* [Work request]: Your answer must be every line of the data that holds the string "beside".
START Task input
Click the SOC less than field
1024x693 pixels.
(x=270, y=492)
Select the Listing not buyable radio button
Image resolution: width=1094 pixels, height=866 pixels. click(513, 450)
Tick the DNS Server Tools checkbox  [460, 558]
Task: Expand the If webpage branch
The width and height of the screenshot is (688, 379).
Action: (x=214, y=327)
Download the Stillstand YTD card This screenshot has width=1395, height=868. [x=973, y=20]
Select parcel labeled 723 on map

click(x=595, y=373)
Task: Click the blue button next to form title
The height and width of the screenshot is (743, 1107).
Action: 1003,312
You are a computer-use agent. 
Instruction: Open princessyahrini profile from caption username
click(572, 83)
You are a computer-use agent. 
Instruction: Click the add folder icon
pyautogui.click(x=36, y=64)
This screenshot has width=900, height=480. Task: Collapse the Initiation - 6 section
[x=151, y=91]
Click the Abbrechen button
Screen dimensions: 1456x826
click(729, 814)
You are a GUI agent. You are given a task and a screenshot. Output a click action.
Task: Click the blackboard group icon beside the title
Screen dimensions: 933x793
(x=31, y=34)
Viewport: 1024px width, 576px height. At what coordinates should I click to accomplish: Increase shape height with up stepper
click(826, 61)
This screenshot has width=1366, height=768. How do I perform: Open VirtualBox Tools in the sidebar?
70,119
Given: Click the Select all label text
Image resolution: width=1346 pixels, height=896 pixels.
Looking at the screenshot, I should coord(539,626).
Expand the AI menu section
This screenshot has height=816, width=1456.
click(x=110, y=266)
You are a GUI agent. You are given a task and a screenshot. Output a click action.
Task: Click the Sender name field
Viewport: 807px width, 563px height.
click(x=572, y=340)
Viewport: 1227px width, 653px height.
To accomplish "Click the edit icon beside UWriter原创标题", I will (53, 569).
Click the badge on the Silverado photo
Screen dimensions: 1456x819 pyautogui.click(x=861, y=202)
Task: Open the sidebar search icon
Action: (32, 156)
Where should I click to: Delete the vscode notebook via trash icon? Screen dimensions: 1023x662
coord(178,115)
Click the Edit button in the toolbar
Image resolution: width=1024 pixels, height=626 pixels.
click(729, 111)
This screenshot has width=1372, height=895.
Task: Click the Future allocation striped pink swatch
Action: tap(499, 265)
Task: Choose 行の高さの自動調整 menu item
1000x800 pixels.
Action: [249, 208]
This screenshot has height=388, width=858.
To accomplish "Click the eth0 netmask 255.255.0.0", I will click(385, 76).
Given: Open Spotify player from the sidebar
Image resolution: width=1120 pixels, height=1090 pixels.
END Task input
* [Result of the exercise]:
Task: Click the blackboard group icon beside the title
To accomplish "Click the edit icon beside UWriter原创标题", I will (53, 569).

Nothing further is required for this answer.